When Joe Biden picked Kamala Harris as his running mate, Maya L. Harris immediately thought of the one person who wasn’t alive to bask in the significance of the milestone: “You can’t know who Kamala Harris is without knowing who our mother was.” Shyamala Gopalan Harris, a scientist and activist who died a little over a decade ago, instilled in her daughters not just a sense of civic duty but the drive that eventually led them to the highest levels of public service, with Maya becoming one of the country’s youngest law school deans ever at 29, and later executive director of the Northern California ACLU, the rights organization’s largest affiliate. Kamala, of course, would become San Francisco district attorney, state attorney general, and its junior senator.
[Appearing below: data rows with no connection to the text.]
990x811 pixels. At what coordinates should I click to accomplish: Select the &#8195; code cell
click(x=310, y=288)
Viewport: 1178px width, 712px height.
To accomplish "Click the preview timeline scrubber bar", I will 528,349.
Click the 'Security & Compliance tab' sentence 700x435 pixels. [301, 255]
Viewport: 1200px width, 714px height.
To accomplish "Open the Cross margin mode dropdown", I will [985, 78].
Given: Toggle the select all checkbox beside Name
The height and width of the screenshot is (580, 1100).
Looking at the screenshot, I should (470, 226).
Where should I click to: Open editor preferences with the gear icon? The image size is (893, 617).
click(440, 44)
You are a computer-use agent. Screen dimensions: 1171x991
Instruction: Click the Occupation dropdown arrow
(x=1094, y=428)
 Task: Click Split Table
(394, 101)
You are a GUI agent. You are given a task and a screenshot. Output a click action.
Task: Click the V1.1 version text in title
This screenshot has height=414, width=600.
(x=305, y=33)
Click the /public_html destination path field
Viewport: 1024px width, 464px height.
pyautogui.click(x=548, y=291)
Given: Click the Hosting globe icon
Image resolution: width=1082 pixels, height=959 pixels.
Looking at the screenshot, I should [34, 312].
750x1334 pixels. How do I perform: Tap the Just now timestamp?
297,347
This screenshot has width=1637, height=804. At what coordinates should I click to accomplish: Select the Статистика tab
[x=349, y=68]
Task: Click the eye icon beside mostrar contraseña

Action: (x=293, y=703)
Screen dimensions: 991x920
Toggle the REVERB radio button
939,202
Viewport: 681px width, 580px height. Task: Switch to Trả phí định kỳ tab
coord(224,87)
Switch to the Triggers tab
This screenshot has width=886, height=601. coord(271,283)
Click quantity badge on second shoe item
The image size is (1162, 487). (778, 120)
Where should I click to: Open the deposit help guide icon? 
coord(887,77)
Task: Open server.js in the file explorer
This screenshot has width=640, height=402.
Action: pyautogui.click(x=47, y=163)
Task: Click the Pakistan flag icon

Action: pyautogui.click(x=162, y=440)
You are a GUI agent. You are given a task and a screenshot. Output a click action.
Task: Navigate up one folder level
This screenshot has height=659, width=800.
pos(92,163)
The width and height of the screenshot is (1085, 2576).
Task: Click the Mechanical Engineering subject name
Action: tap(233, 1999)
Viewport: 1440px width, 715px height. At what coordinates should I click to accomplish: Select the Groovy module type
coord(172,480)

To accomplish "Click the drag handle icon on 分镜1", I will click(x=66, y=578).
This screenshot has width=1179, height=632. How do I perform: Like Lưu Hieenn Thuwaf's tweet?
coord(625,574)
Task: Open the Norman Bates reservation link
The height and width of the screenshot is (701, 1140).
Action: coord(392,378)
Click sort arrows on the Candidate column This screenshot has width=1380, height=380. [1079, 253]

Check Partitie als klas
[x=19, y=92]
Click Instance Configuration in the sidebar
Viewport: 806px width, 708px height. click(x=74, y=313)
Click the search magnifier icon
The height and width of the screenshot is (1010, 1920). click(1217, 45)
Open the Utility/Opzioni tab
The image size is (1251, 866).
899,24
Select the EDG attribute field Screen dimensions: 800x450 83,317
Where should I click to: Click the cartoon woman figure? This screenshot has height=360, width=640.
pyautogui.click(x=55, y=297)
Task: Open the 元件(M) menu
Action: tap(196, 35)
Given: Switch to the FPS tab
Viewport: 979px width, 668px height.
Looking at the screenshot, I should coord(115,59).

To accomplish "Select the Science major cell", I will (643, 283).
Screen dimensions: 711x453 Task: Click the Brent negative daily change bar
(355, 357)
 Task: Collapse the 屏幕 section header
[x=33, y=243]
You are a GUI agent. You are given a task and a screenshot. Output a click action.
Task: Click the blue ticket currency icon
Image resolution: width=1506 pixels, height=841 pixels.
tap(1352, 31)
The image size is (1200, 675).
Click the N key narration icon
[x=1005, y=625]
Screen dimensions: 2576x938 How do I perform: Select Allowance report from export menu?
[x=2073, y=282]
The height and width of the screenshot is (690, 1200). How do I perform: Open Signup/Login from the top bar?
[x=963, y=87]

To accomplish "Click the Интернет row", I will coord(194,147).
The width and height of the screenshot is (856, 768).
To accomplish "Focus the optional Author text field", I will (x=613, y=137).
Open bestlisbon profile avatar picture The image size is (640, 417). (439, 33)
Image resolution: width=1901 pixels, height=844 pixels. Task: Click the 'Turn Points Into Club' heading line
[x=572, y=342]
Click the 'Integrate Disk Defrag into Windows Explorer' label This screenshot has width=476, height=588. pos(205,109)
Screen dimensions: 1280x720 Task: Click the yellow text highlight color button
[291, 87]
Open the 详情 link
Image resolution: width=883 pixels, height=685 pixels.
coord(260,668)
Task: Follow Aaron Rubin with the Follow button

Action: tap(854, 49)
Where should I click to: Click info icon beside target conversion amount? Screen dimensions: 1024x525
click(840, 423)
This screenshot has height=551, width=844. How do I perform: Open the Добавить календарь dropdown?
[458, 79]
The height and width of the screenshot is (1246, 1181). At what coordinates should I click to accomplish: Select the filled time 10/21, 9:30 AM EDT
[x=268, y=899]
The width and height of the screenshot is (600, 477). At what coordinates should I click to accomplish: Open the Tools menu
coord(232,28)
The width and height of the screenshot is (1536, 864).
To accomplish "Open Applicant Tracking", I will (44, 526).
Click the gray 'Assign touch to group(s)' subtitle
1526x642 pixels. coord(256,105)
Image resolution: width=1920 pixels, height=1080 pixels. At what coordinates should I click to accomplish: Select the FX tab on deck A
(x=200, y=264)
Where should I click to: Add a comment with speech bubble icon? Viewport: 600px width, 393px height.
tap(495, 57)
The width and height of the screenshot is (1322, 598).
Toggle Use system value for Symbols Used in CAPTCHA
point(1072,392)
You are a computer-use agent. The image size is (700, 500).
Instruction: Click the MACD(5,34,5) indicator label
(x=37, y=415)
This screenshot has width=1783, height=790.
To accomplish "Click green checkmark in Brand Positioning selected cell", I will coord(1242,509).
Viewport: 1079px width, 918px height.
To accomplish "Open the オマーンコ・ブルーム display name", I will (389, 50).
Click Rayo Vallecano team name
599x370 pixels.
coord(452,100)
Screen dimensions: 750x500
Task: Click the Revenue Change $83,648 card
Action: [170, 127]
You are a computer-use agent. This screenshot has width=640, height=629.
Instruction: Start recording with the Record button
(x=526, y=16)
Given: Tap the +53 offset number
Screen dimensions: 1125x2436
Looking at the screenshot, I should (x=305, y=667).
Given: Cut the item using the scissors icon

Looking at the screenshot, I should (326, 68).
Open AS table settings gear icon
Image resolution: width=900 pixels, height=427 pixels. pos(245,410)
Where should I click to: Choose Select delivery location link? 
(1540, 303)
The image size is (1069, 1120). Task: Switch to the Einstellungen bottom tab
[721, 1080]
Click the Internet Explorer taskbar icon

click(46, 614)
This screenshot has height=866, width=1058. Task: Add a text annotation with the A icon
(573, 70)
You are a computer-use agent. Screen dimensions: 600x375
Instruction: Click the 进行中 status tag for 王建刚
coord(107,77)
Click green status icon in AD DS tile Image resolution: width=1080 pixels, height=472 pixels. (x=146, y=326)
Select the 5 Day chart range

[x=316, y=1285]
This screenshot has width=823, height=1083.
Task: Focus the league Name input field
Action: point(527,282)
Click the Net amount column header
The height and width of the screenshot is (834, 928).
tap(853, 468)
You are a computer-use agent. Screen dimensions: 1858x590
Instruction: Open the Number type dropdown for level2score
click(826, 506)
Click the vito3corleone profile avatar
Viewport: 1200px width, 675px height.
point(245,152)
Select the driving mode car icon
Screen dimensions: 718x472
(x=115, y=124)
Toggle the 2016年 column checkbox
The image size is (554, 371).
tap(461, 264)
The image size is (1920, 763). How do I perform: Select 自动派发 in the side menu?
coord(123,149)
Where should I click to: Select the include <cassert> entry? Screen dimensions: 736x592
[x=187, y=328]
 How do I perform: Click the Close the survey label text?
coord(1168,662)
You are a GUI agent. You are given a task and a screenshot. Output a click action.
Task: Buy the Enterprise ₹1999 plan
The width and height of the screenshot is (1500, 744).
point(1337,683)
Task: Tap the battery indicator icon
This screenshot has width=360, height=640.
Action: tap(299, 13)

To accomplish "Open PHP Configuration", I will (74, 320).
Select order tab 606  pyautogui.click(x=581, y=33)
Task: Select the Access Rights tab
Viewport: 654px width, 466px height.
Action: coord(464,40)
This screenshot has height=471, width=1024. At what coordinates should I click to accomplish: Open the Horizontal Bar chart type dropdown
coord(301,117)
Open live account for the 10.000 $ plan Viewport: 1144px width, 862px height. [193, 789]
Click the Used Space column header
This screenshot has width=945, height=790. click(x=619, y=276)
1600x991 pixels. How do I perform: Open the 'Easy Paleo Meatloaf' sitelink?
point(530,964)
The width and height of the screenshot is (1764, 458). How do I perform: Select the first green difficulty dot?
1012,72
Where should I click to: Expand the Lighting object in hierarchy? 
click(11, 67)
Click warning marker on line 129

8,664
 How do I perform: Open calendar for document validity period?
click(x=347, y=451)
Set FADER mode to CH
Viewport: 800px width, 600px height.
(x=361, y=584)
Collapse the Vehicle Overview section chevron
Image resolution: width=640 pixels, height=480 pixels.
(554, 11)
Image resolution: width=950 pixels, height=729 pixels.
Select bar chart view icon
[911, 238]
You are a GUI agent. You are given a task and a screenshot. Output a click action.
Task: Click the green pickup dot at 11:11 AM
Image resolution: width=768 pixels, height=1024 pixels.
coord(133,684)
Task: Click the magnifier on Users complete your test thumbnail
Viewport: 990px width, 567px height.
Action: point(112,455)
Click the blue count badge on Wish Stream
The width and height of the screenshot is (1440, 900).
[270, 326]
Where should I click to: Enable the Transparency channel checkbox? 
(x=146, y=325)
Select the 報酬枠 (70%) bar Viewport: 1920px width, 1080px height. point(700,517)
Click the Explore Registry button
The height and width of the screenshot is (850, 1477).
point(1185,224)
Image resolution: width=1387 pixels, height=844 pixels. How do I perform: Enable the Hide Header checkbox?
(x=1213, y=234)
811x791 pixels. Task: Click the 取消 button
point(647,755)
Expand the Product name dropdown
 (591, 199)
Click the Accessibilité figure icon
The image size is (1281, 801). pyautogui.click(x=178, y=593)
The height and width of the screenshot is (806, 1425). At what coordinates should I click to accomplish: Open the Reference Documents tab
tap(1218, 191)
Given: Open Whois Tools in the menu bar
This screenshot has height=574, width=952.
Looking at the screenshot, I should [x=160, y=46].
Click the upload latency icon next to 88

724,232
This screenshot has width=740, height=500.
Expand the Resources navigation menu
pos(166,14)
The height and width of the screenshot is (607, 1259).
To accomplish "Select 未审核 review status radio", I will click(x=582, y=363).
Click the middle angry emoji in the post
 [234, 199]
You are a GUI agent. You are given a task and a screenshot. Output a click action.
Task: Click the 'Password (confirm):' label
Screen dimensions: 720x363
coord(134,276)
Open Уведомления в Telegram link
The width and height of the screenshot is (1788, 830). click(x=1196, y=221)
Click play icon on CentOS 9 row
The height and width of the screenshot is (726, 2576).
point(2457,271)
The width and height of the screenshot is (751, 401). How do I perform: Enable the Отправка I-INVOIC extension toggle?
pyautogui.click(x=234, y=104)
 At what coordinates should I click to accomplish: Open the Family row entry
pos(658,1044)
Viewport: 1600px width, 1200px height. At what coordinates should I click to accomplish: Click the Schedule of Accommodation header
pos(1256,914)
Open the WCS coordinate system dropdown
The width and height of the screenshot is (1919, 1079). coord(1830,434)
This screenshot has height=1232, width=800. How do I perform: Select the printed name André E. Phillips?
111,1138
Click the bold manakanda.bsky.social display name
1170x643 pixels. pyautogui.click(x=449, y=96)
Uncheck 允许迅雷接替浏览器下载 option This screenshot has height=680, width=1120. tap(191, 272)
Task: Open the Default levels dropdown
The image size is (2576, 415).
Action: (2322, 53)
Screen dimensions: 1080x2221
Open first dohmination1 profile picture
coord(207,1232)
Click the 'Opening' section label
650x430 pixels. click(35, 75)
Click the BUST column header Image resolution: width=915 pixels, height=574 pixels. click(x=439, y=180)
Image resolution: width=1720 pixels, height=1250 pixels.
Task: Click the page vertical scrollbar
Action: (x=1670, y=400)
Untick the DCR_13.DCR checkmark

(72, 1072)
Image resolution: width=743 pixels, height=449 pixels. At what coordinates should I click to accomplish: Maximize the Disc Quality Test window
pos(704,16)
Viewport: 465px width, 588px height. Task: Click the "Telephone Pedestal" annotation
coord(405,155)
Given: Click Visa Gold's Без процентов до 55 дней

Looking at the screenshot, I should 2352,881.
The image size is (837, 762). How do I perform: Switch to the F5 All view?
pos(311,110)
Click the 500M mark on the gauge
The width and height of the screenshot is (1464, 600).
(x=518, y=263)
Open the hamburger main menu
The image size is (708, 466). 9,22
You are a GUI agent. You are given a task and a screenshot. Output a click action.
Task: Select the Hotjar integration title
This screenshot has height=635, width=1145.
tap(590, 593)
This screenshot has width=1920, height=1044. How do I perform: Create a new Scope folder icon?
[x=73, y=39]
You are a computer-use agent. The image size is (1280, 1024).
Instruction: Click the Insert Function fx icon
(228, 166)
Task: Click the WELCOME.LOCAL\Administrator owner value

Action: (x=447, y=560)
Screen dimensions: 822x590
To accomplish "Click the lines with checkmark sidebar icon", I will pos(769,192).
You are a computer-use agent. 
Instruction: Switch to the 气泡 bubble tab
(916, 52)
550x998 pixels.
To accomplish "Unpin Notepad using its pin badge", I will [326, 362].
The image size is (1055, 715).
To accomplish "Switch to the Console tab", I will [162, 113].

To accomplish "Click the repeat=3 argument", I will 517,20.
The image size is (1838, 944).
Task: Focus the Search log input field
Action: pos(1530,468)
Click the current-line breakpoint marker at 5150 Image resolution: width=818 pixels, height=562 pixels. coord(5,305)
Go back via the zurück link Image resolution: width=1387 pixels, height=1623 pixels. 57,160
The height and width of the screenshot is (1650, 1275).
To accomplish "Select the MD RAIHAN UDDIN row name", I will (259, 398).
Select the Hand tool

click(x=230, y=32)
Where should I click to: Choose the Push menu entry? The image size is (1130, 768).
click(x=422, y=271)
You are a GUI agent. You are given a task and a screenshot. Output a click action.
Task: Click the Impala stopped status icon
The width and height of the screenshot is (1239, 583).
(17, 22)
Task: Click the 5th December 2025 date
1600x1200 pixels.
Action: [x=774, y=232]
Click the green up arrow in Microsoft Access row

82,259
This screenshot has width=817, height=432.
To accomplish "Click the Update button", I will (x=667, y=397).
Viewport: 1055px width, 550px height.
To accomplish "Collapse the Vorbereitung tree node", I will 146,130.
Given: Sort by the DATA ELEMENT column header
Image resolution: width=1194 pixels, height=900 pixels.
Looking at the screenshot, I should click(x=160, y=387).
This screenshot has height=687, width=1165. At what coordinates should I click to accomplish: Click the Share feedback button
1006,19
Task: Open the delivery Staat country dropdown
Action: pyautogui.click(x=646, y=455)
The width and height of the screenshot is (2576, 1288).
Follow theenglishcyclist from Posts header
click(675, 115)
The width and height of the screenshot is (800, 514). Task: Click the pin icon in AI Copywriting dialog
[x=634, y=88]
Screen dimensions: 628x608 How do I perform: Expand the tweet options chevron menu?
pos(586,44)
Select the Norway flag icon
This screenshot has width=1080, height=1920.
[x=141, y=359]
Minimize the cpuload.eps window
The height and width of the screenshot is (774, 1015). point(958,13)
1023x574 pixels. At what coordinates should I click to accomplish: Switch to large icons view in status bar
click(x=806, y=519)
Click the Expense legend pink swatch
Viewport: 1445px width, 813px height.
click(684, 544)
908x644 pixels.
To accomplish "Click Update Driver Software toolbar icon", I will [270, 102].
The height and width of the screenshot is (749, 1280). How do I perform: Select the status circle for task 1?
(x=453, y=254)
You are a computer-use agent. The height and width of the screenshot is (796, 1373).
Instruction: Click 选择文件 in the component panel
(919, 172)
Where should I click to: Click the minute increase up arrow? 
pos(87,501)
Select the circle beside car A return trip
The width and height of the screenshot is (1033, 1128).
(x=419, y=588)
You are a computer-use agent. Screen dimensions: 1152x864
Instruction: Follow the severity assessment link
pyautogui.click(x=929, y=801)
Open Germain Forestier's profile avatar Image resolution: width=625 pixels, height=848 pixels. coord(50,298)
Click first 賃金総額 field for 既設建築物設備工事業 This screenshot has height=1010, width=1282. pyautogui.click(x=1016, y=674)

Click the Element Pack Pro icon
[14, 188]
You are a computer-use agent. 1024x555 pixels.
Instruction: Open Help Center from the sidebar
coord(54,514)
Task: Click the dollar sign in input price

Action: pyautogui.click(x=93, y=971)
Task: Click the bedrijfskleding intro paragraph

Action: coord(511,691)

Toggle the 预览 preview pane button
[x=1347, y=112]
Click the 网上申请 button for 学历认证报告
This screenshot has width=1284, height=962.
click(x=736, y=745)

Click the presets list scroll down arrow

— Maya Harris (@mayaharris_) August 12, 2020
When she formally received the VP nomination, Maya tweeted out, “So incredibly proud of you, sis!” It was a charming display of sisterly warmth that is hard to imagine between earlier political siblings, but for the Harrises it’s a bond that extends into the next generation. Maya’s 35-year-old daughter, Meena, paid tribute to them in the children’s book she published this summer, Kamala and Maya’s Big Idea. A Harvard Law graduate, Meena is also helping her aunt on social media as one of her staunchest defenders, an apostle of positivity despite the acrimony of the campaign. The excitement she felt was the joy shared by a lot of us about this epochal first, a Black woman of Indian descent on a presidential ticket. History being made by women never gets old.